So there I was, in downtown Shanghai for almost 24 hours, yet I still hadn't scalded my mouth. And I was getting cranky, because really, I wanted to scald my mouth.
Which sounds kinda strange, but if you want to eat Shanghai's famous soupy dumplings, xiao long bao, those silky little dumplings filled with pork and a fragrant soup, you're going to have to scald your mouth, or at least your lips, and possibly your nostrils if one squirts the wrong way.
Leo and I were on a quick six day visit to Shanghai with his work, and we had a very full schedule of activities that we needed to attend, and none of them involved much dumpling action. Sure, there were fantastic sidecar rides at sunset, an acrobatic circus, a visit to the historic water village, Zhujiajiao, rooftop cocktail parties overlooking the majestic night sky of The Bund and a pep talk by Andre Agassi, but dumplings...where were the dumplings?
I love food shopping at the best of times, so a trip to a Chinese grocery store was a must do, on our first free morning we headed to the famous shopping strip, Nanjing Road and ignoring the luxury clothing stores, went straight to Shanghai's First Food Hall. Three floors of mysteries Chinese food heaven, bursting with people and stalls selling everything from chewy sweets covered in sesame seeds, ginseng, durian fruit, and workers painstakingly peeling the pith off giant ruby fleshed pomelos. There were exquisite chocolatiers, French patisseries, mountains of unnamed dried fruits, cured pork legs and sausages, dried fish, cheap cigarettes and expensive whiskey.
We climbed to the top floor to the food court and joined the queue at Yang's Fried Dumplings for shengjian, the doughier pan fried cousin to xiao long bao. Imagine a soft steaming bun, with a crunchy fried bottom, sprinkled with sesame seeds and green onion, so good! Finally, dumplings!
With a bag full of chewy sesame treats, green tea, cookies, White Rabbit candy and burnt lips, we headed back to the hotel satisfied with full bellies.
During our visit we did manage to slurp on many nourishing bowls of broth filled with silky noodles, scoff several rounds of xiao long bao and nibble on warm flaky moon cakes, but the stand out culinary highlight was discovering Untour Shanghai.
The day we were flying out we lucked out on two spots in their Street Food Breakfast Tour. That's when I really did fall in love with Shanghai, after eating this breakfast of champions. We ditched the hotel buffet, made a run for the early morning meeting point then headed straight for the bustling strip of Xiangyang Food Stalls.

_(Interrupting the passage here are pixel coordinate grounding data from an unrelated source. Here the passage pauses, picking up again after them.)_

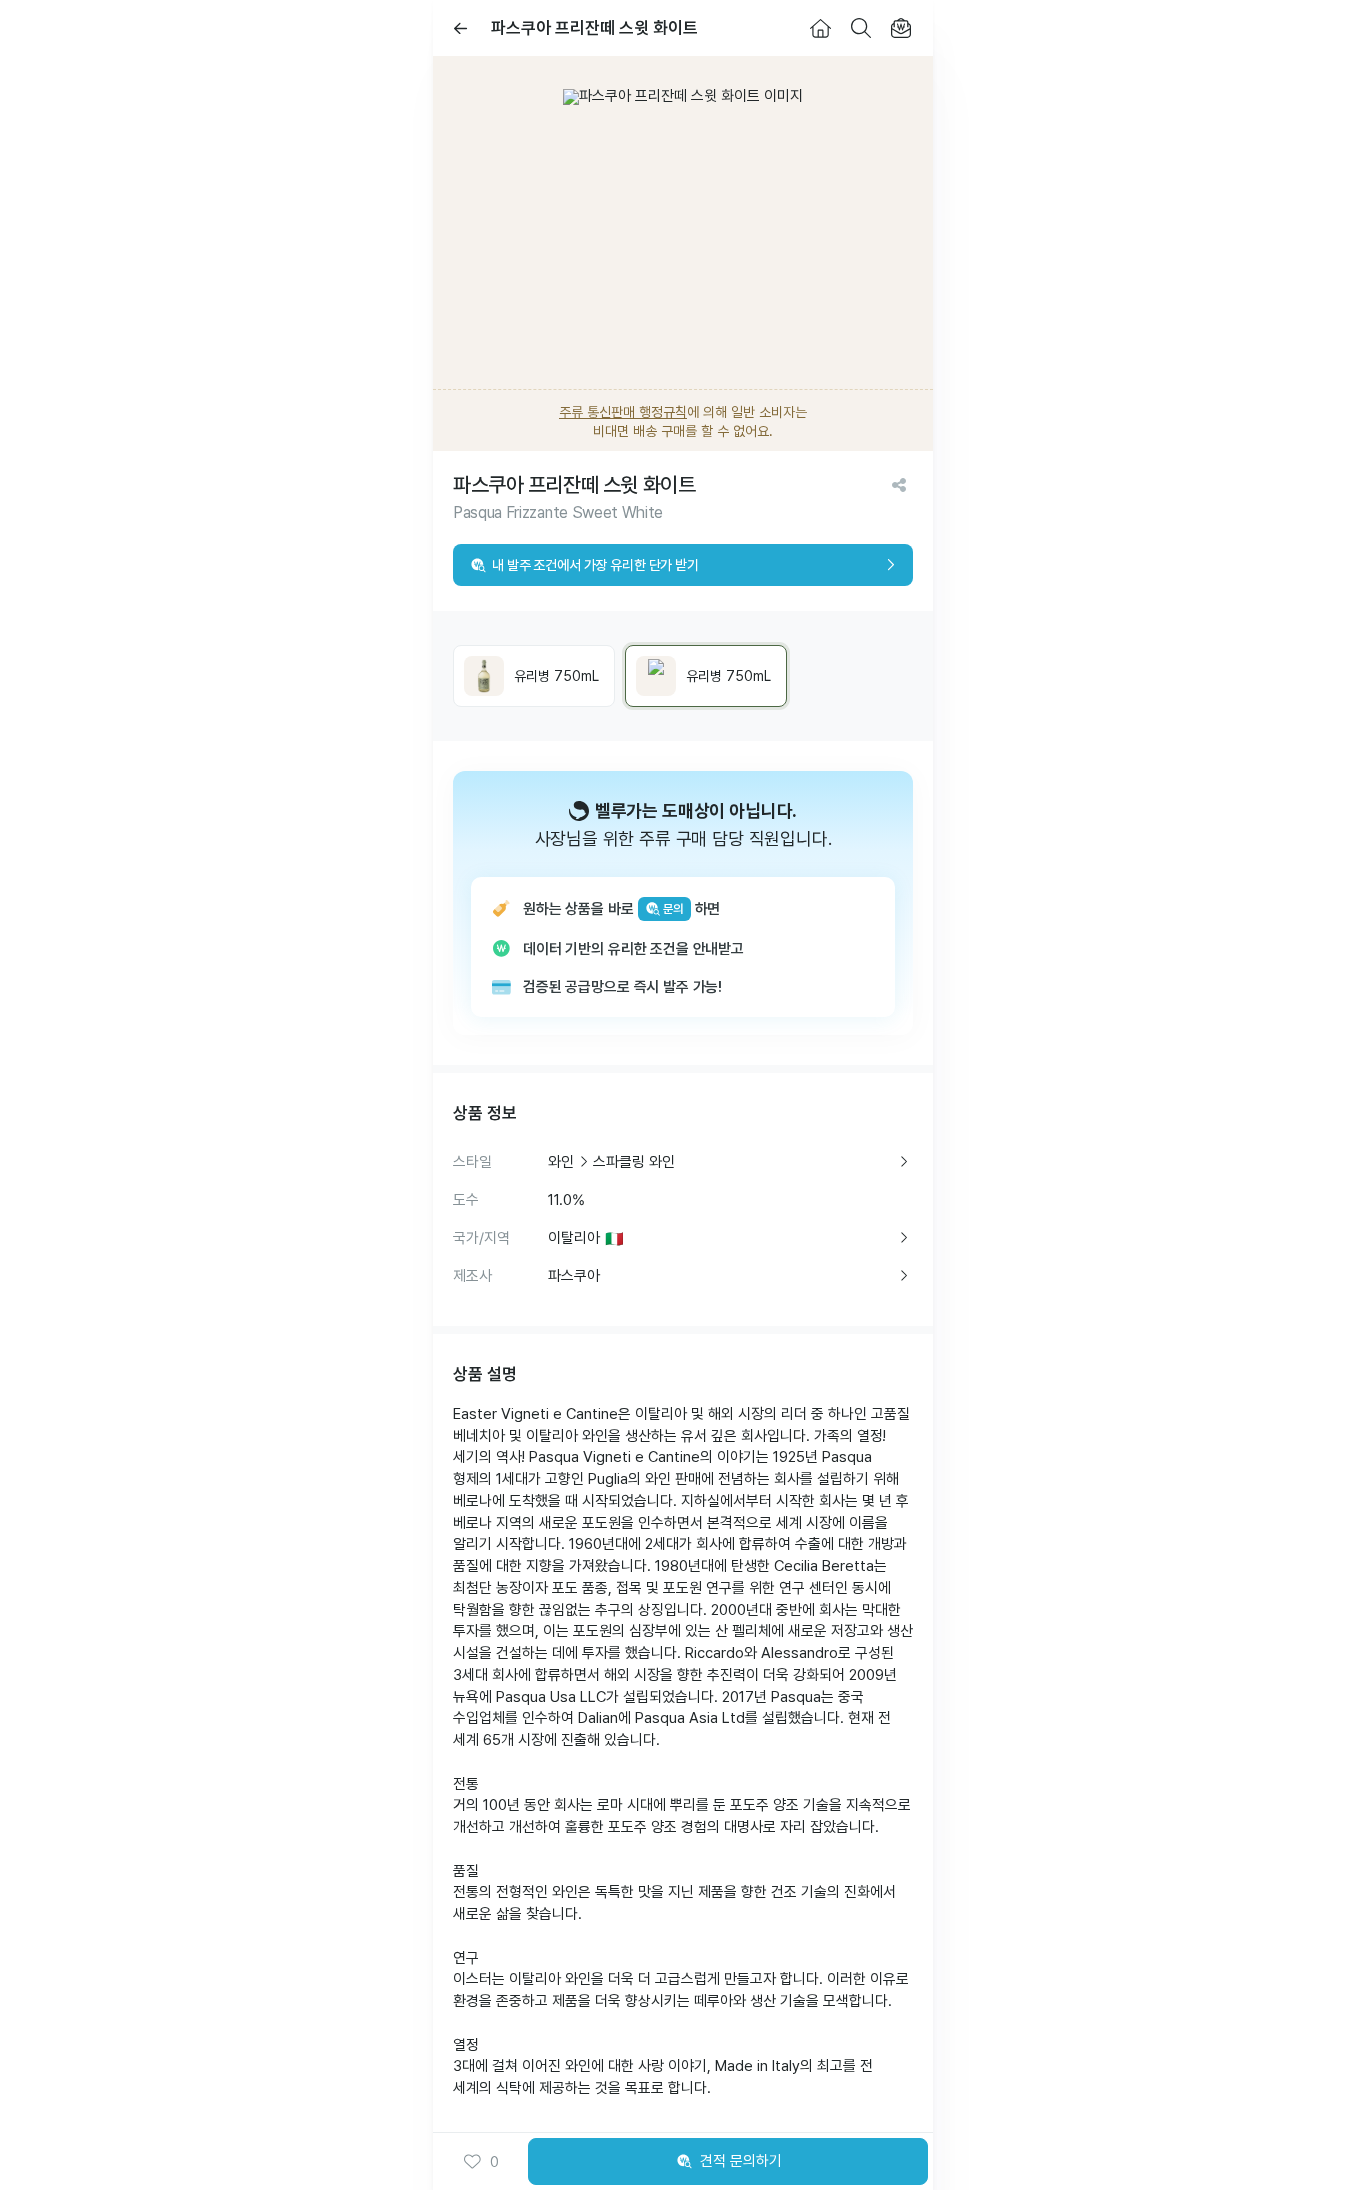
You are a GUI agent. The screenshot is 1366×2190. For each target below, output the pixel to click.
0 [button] (494, 2162)
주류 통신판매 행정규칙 (623, 412)
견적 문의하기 (741, 2161)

Kicking off the tour, our guide Li bought us loads of steamed buns filled with everything from garlicky greens, to spiced pork or sweet black sesame, then we scoffed Shanghai's famous crispy pancake (jianbing), savoury egg puffs (jidan bing) and washed it all down with warm freshly made soy milk, then started on pot sticker dumplings (guotie), scallion oil noodles made to order, and of course, the best round of xiao long bao from the Loushi Dumpling Shop (forget Din Tai Fung.) We had just enough room to finish off with Lillian's egg tarts. I loved every mouthful and wish I could go back and do it all again. Everyday in fact. For breakfast.
We stuffed ourselves so much that we didn't need to eat anything until we got back to Sydney. Which was a good thing because you can't really eat much anyway when you've burnt the roof of your mouth.
Oh Shanghai, so many dumplings, so little time.